Extract to read:
====
The Clare Abbey Charter
As well as being the first of the new foundations, the abbey of SS. Peter and Paul established at Clare Abbey under the patronage of Donal Mór O’ Brien as king of Munster, was also the largest and most important Augustinian house in the county, indeed in the whole diocese. As the papal records make clear, it retained great power and influence right up to the Dissolution, the abbot invariably playing an important role in the ecclesiastical affairs of the whole diocese. On account of its situation on the banks of the Fergus the house is frequently referred to as de Forgio in the papal documents.
====
The tasks:
[a] Summarize the Clare Abbey passage in two sentences.
[b] Reproduce the Clare Abbey passage word for word from "The Clare Abbey" to "the papal documents.".
[c] In the Clare Abbey passage, what name do the papal documents frequently use for the house?

Supplied data:
====
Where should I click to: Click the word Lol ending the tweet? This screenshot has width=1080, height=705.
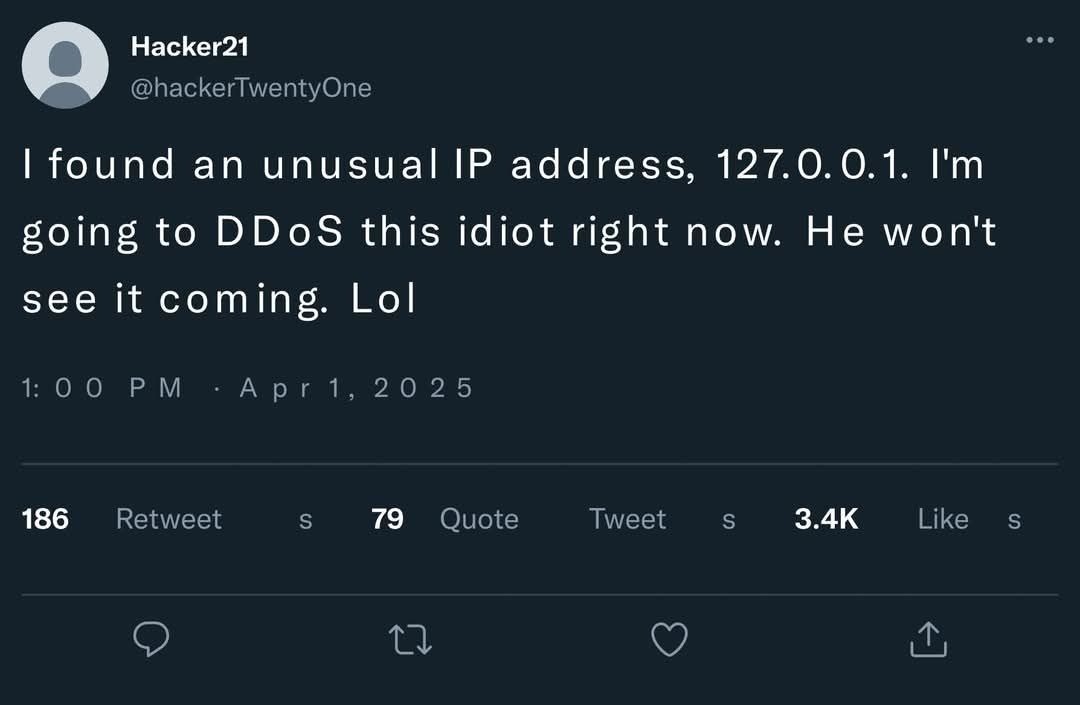pos(384,298)
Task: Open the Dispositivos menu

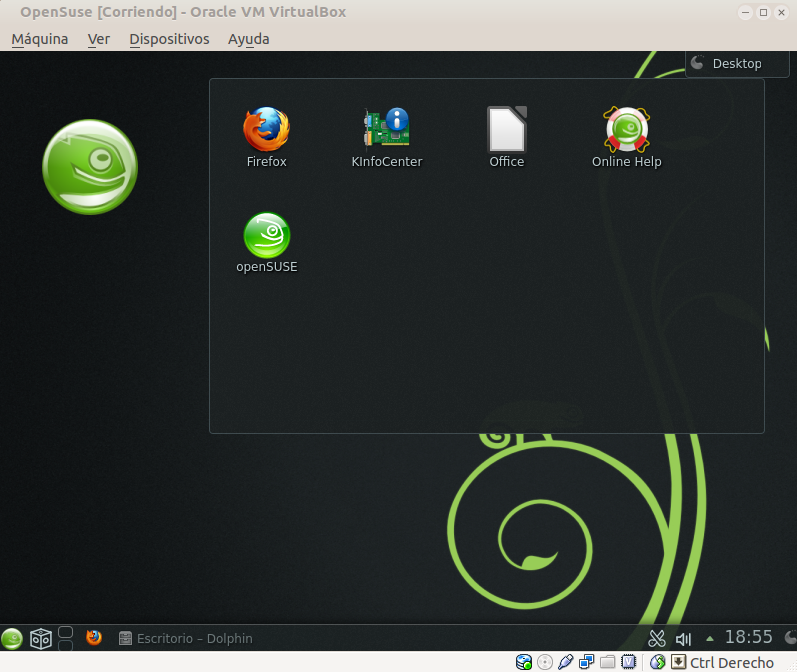Action: coord(169,39)
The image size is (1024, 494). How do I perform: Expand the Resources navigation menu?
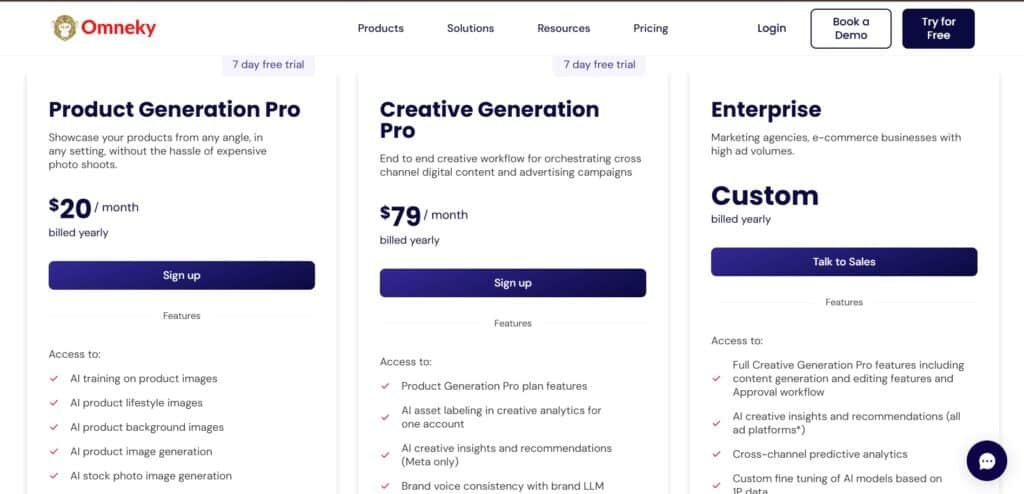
====
Results:
[a] The abbey of SS. Peter and Paul at Clare Abbey was the first of the new foundations, established under the patronage of Donal Mór O' Brien as king of Munster. It was the largest and most important Augustinian house in the county and the diocese, and it kept great power and influence up to the Dissolution.

[b]
The Clare Abbey Charter
As well as being the first of the new foundations, the abbey of SS. Peter and Paul established at Clare Abbey under the patronage of Donal Mór O’ Brien as king of Munster, was also the largest and most important Augustinian house in the county, indeed in the whole diocese. As the papal records make clear, it retained great power and influence right up to the Dissolution, the abbot invariably playing an important role in the ecclesiastical affairs of the whole diocese. On account of its situation on the banks of the Fergus the house is frequently referred to as de Forgio in the papal documents.

[c] de Forgio